TASK ITEM: Report every line of the data where the string "Close" appears.

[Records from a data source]
****************************************

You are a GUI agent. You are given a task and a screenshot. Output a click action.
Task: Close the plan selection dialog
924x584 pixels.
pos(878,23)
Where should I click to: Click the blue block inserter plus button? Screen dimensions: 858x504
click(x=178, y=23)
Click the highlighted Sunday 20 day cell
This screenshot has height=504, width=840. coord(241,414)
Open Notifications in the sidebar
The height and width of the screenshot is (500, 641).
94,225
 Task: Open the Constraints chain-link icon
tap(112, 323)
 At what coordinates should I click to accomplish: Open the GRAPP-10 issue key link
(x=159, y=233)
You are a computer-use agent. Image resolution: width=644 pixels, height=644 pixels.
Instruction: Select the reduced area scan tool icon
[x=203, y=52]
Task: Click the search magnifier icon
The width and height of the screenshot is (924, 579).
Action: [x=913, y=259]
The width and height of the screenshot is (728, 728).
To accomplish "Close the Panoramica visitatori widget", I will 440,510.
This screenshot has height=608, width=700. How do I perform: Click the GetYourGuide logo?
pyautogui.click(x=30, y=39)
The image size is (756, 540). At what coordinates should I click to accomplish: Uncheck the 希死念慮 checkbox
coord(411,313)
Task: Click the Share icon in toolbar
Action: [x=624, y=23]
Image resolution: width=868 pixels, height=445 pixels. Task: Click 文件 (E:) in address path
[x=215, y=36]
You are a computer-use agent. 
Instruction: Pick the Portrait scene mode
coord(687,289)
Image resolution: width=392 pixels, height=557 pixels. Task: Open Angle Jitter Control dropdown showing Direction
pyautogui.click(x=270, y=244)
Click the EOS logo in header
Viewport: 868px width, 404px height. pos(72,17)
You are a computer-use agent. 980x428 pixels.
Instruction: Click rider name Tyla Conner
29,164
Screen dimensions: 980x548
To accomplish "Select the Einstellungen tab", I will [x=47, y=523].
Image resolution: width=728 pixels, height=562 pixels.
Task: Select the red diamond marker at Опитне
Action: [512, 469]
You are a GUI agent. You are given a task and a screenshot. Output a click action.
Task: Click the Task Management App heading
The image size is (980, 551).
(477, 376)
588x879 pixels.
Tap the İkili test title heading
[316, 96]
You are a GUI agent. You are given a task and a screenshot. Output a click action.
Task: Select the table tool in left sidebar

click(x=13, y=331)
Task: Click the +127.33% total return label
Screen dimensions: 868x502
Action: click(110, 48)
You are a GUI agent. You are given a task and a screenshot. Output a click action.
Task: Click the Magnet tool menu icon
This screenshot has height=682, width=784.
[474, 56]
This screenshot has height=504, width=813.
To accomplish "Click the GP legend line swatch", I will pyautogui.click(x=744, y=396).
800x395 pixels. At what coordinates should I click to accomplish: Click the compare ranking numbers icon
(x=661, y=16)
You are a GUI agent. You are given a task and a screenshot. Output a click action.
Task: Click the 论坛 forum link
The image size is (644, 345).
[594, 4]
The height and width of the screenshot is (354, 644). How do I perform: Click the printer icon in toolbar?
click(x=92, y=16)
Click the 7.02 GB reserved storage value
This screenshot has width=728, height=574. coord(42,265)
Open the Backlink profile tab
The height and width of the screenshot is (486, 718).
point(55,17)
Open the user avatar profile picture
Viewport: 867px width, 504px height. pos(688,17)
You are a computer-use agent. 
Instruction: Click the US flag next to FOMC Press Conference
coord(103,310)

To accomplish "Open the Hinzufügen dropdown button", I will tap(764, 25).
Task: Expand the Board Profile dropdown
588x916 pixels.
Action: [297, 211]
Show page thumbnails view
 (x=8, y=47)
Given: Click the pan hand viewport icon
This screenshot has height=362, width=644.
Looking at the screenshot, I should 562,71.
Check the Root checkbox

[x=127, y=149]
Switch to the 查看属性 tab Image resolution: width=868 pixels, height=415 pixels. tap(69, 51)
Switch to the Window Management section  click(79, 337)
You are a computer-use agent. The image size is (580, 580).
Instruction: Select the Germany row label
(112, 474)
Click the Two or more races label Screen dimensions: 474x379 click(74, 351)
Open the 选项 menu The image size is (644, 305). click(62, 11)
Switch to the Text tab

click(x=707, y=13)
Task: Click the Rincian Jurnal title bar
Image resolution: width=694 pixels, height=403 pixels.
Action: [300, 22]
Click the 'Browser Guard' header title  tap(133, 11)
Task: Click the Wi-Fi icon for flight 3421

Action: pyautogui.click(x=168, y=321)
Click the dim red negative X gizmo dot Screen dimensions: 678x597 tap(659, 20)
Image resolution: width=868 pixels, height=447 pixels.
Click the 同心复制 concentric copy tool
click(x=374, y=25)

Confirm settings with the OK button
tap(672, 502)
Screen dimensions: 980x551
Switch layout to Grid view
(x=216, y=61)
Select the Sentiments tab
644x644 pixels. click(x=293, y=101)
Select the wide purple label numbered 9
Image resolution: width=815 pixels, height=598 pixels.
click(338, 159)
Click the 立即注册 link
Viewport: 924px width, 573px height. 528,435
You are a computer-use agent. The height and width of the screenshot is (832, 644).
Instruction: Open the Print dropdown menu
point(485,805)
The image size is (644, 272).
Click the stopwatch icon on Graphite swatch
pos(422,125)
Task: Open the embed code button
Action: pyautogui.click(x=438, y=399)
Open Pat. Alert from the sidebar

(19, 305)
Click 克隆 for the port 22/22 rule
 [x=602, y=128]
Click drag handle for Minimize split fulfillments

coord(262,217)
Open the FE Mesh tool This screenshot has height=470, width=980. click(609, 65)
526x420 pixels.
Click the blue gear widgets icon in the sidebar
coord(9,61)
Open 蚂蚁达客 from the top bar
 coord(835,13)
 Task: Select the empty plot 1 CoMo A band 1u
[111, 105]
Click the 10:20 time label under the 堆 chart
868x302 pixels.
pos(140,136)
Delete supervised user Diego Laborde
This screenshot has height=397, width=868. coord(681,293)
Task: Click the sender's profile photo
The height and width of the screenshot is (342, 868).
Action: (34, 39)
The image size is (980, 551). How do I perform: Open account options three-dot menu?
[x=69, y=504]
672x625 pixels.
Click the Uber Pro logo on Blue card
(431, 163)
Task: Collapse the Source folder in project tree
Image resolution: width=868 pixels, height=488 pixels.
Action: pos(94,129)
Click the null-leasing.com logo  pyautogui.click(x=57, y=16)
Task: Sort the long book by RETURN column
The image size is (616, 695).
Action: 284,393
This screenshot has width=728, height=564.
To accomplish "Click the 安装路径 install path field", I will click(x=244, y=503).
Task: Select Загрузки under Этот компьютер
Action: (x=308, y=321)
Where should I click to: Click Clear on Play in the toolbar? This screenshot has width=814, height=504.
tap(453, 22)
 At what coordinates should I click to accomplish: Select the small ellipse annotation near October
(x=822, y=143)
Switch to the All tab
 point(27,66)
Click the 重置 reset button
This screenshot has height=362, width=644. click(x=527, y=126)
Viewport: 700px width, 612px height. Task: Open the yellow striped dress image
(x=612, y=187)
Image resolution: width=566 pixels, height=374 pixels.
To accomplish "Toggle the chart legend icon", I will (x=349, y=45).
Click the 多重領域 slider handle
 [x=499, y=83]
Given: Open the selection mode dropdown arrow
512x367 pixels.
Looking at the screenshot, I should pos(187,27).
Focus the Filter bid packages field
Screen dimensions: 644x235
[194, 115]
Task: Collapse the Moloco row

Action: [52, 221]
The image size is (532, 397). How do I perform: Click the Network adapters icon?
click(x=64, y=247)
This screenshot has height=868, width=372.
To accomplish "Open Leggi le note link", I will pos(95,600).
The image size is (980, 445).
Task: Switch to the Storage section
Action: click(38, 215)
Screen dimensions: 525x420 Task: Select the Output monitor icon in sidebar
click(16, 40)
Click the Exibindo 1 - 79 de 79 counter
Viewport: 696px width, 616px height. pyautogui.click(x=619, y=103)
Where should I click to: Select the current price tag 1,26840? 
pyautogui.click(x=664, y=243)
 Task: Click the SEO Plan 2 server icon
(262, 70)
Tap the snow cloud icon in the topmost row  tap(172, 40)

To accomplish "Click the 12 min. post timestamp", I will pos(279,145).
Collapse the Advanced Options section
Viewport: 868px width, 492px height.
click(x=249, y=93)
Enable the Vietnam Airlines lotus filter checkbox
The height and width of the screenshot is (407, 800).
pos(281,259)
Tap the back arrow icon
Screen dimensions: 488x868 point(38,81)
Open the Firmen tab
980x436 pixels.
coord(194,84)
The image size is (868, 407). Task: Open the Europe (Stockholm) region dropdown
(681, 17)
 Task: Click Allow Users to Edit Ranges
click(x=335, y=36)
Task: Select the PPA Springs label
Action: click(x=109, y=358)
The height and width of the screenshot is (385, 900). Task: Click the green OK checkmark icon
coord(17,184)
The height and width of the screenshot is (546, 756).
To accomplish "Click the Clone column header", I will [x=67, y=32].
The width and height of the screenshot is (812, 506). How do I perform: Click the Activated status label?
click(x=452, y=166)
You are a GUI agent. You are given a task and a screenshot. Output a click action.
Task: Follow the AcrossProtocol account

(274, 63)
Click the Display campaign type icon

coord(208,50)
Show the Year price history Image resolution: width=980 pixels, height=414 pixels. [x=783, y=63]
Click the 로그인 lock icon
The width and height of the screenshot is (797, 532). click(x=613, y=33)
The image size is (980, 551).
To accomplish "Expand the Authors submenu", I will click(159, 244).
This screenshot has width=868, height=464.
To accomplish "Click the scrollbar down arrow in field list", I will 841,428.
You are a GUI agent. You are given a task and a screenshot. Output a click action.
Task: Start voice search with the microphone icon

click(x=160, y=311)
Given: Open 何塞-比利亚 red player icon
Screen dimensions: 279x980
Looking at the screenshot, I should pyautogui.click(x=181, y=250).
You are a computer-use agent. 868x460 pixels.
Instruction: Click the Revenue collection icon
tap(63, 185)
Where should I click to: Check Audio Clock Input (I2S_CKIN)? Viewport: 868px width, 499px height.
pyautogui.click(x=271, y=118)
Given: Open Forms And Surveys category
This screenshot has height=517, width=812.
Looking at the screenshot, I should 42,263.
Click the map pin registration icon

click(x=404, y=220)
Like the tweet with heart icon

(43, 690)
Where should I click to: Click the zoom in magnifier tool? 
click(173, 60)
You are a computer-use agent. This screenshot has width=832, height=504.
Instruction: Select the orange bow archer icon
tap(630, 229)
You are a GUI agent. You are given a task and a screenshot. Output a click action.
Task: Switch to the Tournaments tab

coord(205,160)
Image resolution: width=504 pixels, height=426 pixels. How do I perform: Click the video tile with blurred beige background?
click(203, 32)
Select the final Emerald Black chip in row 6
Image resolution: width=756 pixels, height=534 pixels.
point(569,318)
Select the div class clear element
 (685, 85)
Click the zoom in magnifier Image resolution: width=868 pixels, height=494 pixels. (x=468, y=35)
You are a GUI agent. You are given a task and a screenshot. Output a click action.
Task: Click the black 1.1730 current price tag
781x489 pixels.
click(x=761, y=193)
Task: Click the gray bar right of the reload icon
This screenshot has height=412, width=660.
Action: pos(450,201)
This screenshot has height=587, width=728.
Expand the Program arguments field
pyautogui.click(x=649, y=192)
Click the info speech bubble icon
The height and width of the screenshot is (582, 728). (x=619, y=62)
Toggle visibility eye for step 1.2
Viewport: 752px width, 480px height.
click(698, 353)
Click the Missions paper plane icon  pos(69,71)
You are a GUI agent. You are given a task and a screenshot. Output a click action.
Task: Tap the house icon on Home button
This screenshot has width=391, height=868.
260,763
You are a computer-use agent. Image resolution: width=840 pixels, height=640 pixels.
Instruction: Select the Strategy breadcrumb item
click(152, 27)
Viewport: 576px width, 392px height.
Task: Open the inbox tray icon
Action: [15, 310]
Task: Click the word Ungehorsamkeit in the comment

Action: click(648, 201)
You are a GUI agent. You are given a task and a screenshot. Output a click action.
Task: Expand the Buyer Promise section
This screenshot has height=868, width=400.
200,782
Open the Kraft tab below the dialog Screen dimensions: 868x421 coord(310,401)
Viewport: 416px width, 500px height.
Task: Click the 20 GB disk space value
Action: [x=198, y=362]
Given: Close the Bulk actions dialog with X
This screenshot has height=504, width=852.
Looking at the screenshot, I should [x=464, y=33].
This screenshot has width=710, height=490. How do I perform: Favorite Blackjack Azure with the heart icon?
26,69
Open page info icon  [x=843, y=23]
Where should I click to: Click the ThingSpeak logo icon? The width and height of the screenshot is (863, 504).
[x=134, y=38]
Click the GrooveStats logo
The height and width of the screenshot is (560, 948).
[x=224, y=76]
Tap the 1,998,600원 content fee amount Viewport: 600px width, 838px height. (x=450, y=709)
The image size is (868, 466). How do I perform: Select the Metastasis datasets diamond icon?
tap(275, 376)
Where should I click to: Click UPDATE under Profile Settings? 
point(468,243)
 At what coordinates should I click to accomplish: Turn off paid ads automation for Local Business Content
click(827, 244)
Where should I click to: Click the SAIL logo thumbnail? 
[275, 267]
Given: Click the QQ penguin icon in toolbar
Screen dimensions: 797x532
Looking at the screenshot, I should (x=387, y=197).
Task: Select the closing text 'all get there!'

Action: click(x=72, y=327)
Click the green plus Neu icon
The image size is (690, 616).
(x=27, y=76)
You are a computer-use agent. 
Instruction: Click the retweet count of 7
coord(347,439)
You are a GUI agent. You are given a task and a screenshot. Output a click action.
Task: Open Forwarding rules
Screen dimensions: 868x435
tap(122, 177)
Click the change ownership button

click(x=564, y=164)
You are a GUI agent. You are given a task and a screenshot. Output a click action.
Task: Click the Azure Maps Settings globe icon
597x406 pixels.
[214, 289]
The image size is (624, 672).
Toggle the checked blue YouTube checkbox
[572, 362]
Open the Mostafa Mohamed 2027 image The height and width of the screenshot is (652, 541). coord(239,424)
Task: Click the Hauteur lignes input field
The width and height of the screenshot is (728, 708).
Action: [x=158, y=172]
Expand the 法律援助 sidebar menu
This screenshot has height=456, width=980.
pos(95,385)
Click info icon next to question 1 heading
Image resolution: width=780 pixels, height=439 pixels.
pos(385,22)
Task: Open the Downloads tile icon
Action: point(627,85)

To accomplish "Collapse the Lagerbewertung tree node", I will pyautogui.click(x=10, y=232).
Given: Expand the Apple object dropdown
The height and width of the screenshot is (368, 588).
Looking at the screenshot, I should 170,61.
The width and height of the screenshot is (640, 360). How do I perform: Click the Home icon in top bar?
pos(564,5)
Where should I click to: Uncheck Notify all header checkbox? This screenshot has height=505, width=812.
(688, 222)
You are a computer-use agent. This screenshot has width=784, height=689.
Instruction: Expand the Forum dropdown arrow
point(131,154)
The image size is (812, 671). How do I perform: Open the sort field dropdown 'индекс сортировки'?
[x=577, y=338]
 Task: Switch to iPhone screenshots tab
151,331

****************************************

PROBLEM SOLUTION:
Task: Close the plan selection dialog
To accomplish "Close the Panoramica visitatori widget", I will 440,510.
Given: Close the Bulk actions dialog with X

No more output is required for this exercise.